The demand for residential also remains high – completion of construction projects in some areas is still behind the market demand that has come out of the growing number of households in our cities. The result: there may be a short hiatus period in ‘upgrowth’ in 2012 but it will not result in a downturn. The annual report “Frühjahrsgutachten der Immoblienweisen” confirms the German real estate economy is an anchor of stability. The report however, does acknowledge the risks to the real estate sector due to further regulation of loan allocations and funding conditions and regulatory policies like Basel III, Solvency II, AIFM and others make business decisions more difficult.

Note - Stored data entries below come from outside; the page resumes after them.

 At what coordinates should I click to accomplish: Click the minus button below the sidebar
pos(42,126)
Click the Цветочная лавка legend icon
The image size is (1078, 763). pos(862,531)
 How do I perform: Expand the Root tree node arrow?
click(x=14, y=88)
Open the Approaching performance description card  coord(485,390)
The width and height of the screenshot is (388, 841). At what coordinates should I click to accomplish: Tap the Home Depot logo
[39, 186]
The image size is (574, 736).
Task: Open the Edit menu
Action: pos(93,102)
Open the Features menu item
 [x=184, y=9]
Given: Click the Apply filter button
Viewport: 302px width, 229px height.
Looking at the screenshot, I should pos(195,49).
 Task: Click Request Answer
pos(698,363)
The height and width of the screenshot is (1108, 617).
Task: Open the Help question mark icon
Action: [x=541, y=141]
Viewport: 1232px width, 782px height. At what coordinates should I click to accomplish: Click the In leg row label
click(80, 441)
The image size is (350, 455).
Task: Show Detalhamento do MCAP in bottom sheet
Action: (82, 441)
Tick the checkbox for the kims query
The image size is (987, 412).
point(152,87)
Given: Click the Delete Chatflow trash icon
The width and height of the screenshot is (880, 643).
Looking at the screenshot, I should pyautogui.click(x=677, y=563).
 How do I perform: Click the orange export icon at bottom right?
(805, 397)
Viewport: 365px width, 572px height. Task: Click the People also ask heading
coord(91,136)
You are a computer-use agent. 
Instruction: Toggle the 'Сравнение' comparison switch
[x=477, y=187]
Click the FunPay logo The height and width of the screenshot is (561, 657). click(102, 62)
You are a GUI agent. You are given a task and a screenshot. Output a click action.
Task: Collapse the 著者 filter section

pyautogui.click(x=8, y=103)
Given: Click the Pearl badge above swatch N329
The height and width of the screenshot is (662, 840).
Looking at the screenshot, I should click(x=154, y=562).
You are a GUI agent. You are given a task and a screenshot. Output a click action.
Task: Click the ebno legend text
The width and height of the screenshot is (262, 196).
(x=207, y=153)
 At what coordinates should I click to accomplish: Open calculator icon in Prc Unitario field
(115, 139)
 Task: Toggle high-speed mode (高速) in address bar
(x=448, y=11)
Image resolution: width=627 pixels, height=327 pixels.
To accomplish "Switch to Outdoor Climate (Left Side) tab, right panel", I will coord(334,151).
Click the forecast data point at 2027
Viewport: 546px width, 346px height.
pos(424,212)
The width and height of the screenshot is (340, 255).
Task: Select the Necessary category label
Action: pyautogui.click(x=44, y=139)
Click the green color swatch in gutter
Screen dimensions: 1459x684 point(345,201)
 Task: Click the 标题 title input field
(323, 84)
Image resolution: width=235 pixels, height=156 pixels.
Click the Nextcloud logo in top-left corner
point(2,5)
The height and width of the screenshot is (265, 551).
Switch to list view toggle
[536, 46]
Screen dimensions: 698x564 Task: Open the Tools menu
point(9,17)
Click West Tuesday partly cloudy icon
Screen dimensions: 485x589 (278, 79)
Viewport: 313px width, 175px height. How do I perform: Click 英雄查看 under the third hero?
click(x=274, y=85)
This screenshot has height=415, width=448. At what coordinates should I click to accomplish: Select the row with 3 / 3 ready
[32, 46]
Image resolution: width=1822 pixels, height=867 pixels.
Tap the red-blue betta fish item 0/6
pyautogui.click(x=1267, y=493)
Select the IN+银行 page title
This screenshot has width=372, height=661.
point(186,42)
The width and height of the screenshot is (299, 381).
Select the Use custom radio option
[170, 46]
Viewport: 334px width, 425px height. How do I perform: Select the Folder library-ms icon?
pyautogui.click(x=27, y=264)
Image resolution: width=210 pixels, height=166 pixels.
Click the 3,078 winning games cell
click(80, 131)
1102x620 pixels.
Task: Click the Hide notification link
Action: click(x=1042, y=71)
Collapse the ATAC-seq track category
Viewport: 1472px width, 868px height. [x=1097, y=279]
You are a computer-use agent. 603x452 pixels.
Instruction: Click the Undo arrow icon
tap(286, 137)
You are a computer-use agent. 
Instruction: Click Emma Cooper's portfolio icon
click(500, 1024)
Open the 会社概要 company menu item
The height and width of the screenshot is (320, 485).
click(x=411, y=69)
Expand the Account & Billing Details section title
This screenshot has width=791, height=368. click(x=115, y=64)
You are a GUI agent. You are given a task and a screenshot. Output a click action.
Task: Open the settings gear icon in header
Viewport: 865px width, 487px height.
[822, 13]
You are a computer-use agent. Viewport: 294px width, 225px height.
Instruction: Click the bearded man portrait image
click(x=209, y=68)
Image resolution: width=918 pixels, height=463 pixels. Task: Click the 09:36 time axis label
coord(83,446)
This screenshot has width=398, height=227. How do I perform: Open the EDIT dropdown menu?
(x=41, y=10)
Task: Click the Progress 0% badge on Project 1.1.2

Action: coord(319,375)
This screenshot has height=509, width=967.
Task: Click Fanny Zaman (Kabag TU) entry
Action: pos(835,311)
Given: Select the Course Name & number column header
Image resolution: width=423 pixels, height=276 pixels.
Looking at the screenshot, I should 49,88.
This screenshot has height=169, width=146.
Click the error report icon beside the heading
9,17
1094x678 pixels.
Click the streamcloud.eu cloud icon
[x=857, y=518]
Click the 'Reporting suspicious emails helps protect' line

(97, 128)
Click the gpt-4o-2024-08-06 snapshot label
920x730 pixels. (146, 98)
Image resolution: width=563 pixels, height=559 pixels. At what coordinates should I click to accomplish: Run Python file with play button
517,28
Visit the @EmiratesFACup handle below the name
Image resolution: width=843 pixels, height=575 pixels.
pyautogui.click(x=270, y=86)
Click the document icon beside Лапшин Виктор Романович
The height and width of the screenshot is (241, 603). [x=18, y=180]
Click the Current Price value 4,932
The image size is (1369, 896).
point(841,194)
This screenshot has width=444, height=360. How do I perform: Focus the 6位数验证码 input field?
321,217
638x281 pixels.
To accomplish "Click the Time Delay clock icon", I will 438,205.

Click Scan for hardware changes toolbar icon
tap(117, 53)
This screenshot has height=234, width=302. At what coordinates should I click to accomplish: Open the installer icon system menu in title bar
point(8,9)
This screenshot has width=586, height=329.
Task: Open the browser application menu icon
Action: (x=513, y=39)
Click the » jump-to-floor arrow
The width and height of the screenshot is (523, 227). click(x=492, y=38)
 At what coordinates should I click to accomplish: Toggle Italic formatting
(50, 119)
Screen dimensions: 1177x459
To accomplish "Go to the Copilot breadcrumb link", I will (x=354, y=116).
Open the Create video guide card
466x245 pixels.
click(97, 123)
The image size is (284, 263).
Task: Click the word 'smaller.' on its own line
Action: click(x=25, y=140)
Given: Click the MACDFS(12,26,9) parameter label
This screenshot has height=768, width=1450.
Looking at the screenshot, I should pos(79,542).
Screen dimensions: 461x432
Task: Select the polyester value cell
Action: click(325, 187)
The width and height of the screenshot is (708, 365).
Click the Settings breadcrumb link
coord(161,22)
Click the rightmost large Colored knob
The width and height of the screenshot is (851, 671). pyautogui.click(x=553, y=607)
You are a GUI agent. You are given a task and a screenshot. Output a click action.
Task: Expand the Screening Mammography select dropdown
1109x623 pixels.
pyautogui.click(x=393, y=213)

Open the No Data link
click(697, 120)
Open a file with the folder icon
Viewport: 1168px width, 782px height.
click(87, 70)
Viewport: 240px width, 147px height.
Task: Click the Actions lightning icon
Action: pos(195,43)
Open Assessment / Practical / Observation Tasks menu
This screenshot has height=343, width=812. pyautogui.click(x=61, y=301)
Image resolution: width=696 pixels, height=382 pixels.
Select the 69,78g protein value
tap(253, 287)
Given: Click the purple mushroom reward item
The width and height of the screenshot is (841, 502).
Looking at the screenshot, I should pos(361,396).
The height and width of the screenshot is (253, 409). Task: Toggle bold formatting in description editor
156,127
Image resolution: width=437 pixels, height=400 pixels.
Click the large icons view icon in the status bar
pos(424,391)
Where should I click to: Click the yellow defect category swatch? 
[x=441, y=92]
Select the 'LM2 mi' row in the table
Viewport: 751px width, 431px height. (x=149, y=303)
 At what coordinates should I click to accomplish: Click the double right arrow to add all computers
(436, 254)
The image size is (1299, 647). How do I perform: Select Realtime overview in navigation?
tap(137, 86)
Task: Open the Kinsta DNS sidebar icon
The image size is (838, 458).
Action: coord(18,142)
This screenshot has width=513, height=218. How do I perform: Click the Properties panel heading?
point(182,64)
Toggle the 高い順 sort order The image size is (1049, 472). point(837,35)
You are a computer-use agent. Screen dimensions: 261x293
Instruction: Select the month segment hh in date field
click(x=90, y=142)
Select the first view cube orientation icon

Nevertheless the demand for real estate in Germany is high and there would seem to be more than enough liquidity in the market. The biggest issue for investors in Germany might be the lack of core and core plus products, but smart investors could dig deeper and take a closer look, not just in Germany, but throughout Europe. There could be an opportunity here for those real estate specialists with good local market expertise to allocate their investments. In Germany the trends show a tendency towards alternative local markets and hidden champions.
The latest market report will be published by IVG this week taking a close look at over 70 German cities – a helpful guide for “Investing in entire Real Estate Germany”. Dr. Beyerle, Managing Director IVG and Head of CS & Research talks about the gap between the “German big 5 or 7” and over 70 other prospect communities: “Real Estate Germany is still not as transparent as some foreign investors might wish, even though we made great progress in the last 10 years. Unfortunately whilst places like Stuttgart, Düsseldorf, Frankfurt, Berlin, Hamburg, Munich and Cologne are featured in respected databases, there are many more places that are not indicated in market research data at all. This is despite a growing interest in investing in areas and locations “outside” the well known Metropolises. IVG research has identified this issue and takes a closer look at those places. Our recently published Real Estate Germany ranking evaluates 74 cities in Germany.”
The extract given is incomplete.